Document segment
Lindau at Lake Constance hosts the annual Nobel laureate meeting. In addition some 500 young students from all over the world can listen to the Laureates’ lectures and to engage in discussions with them. Not invited? There are some excellent interviews available (for 2003-2005 but we are all waiting for 2006).

Interested in the history of DNA discovery? There is a wonderful Linus Pauling website that has it all: A wealth of primary sources – over three hundred letters, manuscripts, photographs, published papers, audio-visual snippets and more – provide an important scholarly perspective on the DNA story. Yea, yea.

Doorlink

Ever failed with a grant application? Sad? Don´t worry, submit your grant somewhere else.

This will, however not work in Bornemouth. As the local newspaper says: “A new telephone system has been launched in Bournemouth town centre that aims to stop troublemakers from getting into bars, clubs and pubs. Doorlink enables doorstaff to take pictures of any problem drinkers via their mobile phones and within seconds circulate them to other venues in a bid to stamp out violent behaviour.” Yea, yea.

Provided information
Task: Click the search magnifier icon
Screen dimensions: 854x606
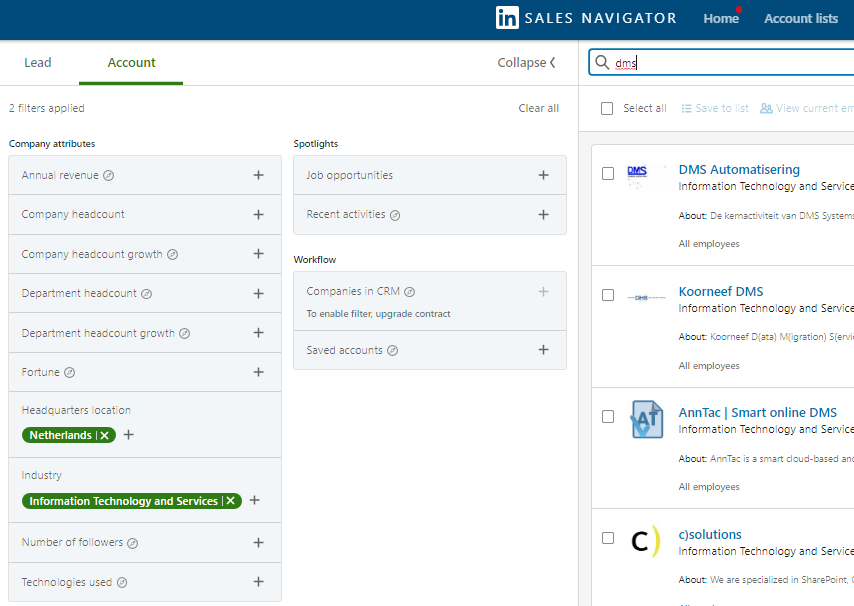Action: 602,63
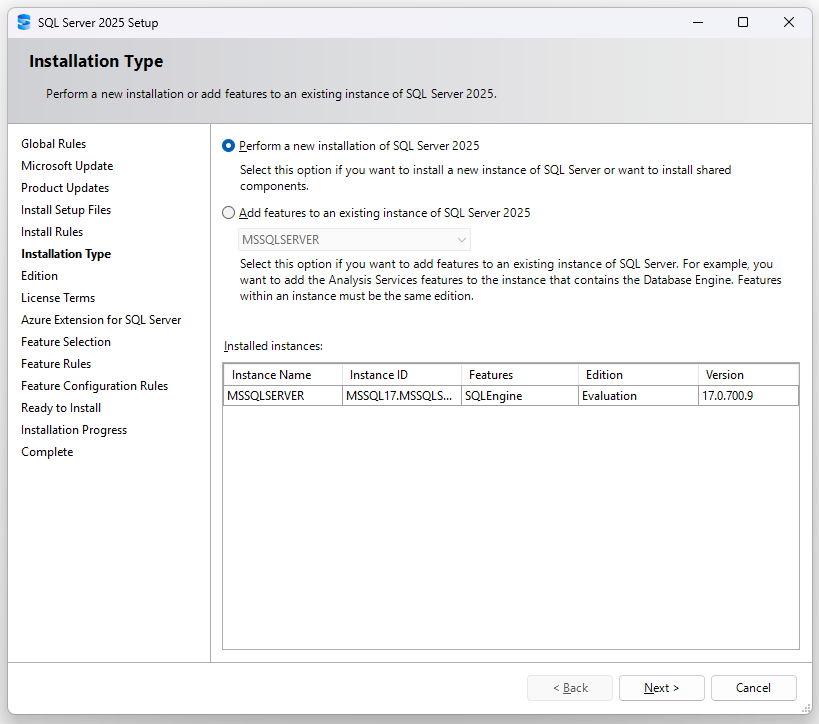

...

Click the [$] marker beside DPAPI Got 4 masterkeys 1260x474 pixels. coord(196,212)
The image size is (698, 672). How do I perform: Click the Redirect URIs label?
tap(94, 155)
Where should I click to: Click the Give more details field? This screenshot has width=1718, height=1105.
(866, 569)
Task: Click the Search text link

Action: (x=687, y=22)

---

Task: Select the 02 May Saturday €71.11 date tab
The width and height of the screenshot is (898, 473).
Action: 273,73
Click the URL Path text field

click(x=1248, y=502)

What you have to do
Reproduce the full post above on the Lindau meeting, DNA history, and Doorlink word for word, with nothing left out or changed.

Exercise result
Lindau at Lake Constance hosts the annual Nobel laureate meeting. In addition some 500 young students from all over the world can listen to the Laureates’ lectures and to engage in discussions with them. Not invited? There are some excellent interviews available (for 2003-2005 but we are all waiting for 2006).

Interested in the history of DNA discovery? There is a wonderful Linus Pauling website that has it all: A wealth of primary sources – over three hundred letters, manuscripts, photographs, published papers, audio-visual snippets and more – provide an important scholarly perspective on the DNA story. Yea, yea.

Doorlink

Ever failed with a grant application? Sad? Don´t worry, submit your grant somewhere else.

This will, however not work in Bornemouth. As the local newspaper says: “A new telephone system has been launched in Bournemouth town centre that aims to stop troublemakers from getting into bars, clubs and pubs. Doorlink enables doorstaff to take pictures of any problem drinkers via their mobile phones and within seconds circulate them to other venues in a bid to stamp out violent behaviour.” Yea, yea.